Emergency clinicians increase prescriptions of buprenorphine

Increases effectively help patients get started on the path to recovery
Opioids

In the face of the alarming number of opioid-related deaths in the U.S., there have been national efforts to increase emergency clinician prescribing of buprenorphine, a medication used to treat opioid use disorder. In a new study published in JAMA, UCLA Health researchers report on the extent and success rate of such efforts in California. 

Opioid-related emergency department (ED) visits, hospitalizations, and deaths have increased markedly since 1999, and the growing number of cases was declared a public health emergency in 2024. Combined psychotherapy and medication, either methadone, buprenorphine, or naltrexone, is the standard treatment for this condition. Buprenorphine works by binding to the opioid receptors on the cell’s surface in the brain; it reduces cravings and withdrawal symptoms but does not produce the euphoric feeling that other opioid drugs induce.
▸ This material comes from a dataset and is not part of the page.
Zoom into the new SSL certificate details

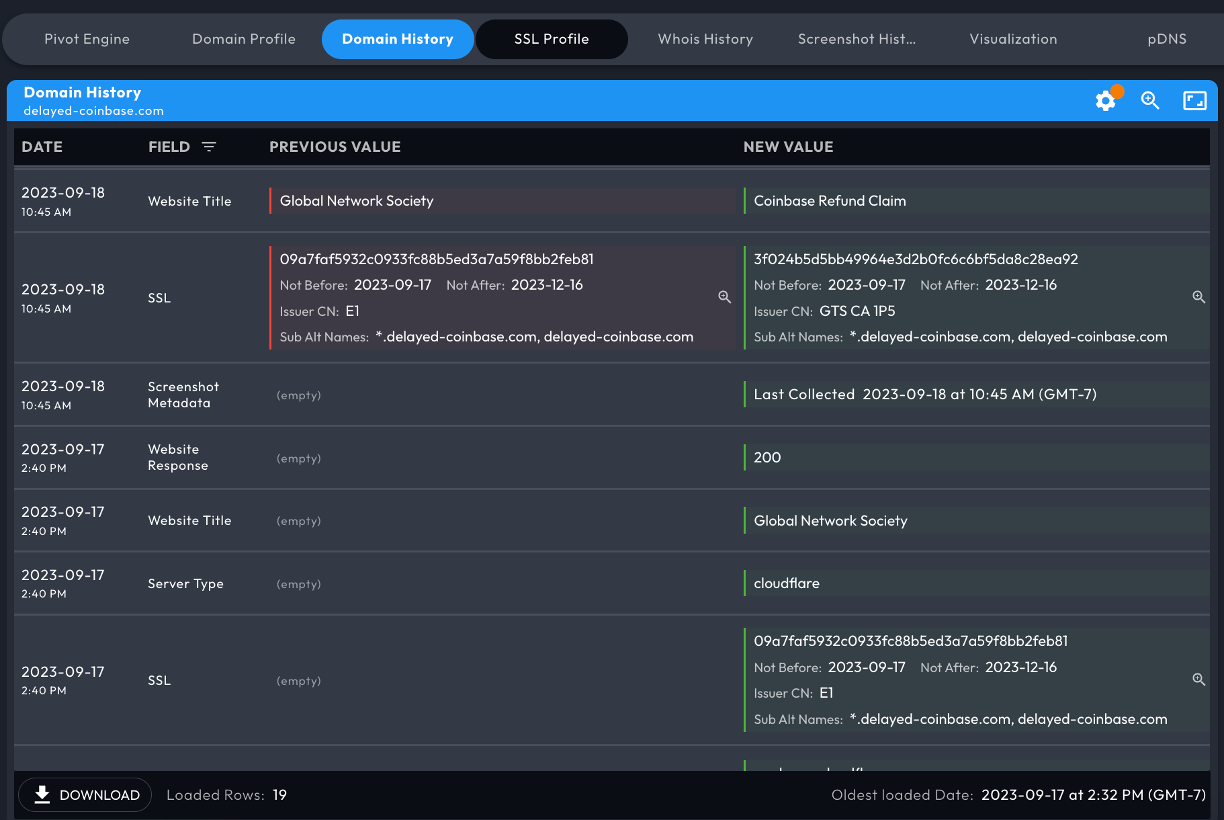click(1198, 297)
BRIDGE, an organization dedicated to improving access to substance use disorder treatment, started a California-wide initiative in 2019 for EDs to begin prescribing buprenorphine for opioid use disorder with linkage to addiction treatment. 
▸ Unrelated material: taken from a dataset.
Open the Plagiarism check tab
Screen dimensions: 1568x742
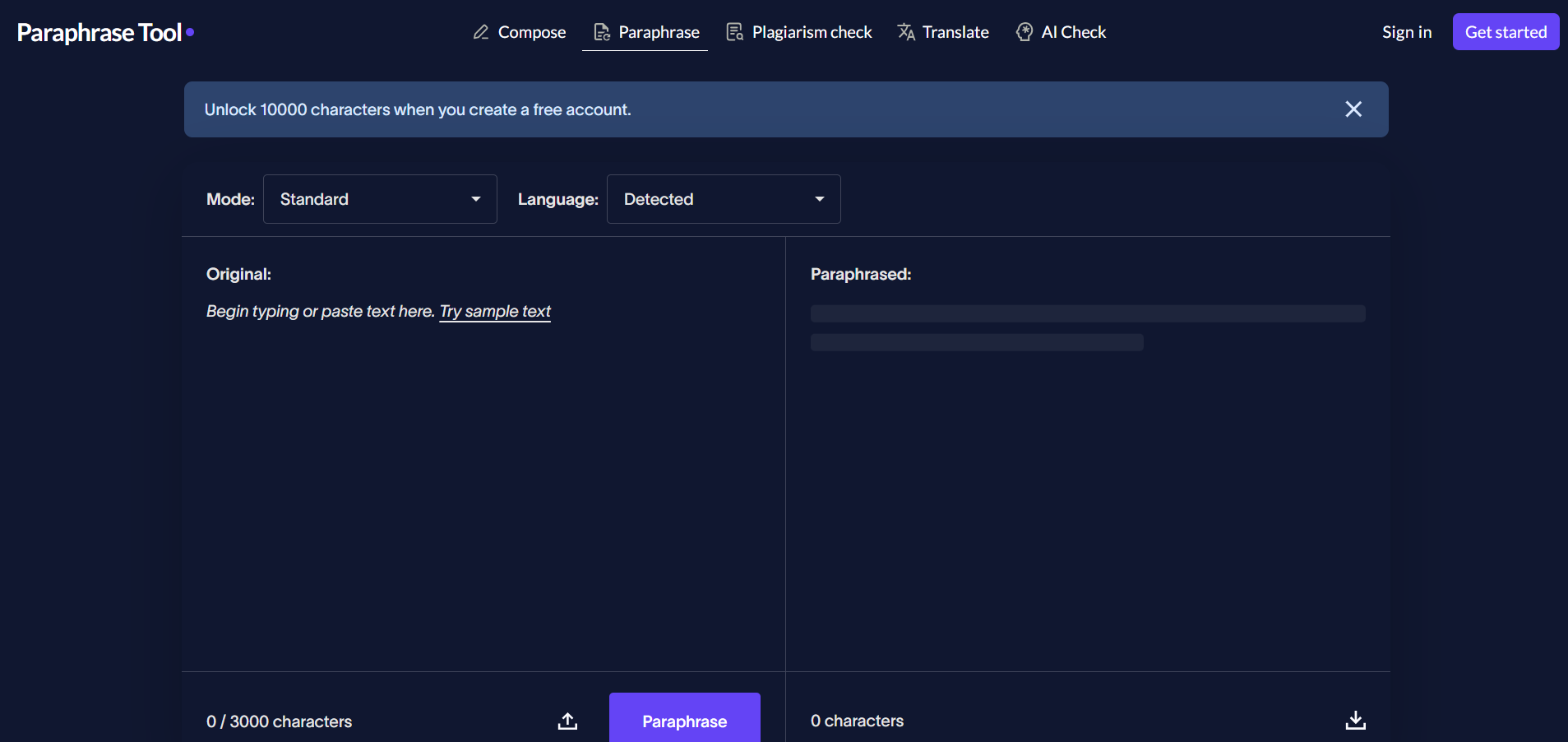point(812,32)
“For a lot of people who use opioids, the emergency department might be the only touch point they have with the healthcare system, so it’s a huge window of opportunity to make a difference,” said Dr. Annette Dekker, an assistant professor in the Department of Emergency Medicine at UCLA and first author of the study. “We start these patients on buprenorphine, but we have no way of knowing if they continue on that medication or not, so the study was driven from an interest in understanding patients’ trajectories after initiation in the ED.” 

To conduct the study, the researchers analyzed data on buprenorphine prescriptions in the California Controlled Substance Utilization Review and Evaluation System from 2017-2022. 

The study found that the number of emergency medicine clinicians who prescribed buprenorphine rose from 2% to 16% of all California buprenorphine prescribers and buprenorphine initiation prescriptions from the ED increased from 0.1% to 5%. “We're seeing this huge shift of prescriptions over a five-year period -- the efforts are working,” Dekker said. The study also found that at least one in three patients is filling a second buprenorphine prescription within 40 days of the ED initiation prescription and one in nine patients is receiving continuous buprenorphine prescriptions within a year of an ED initiation prescription. 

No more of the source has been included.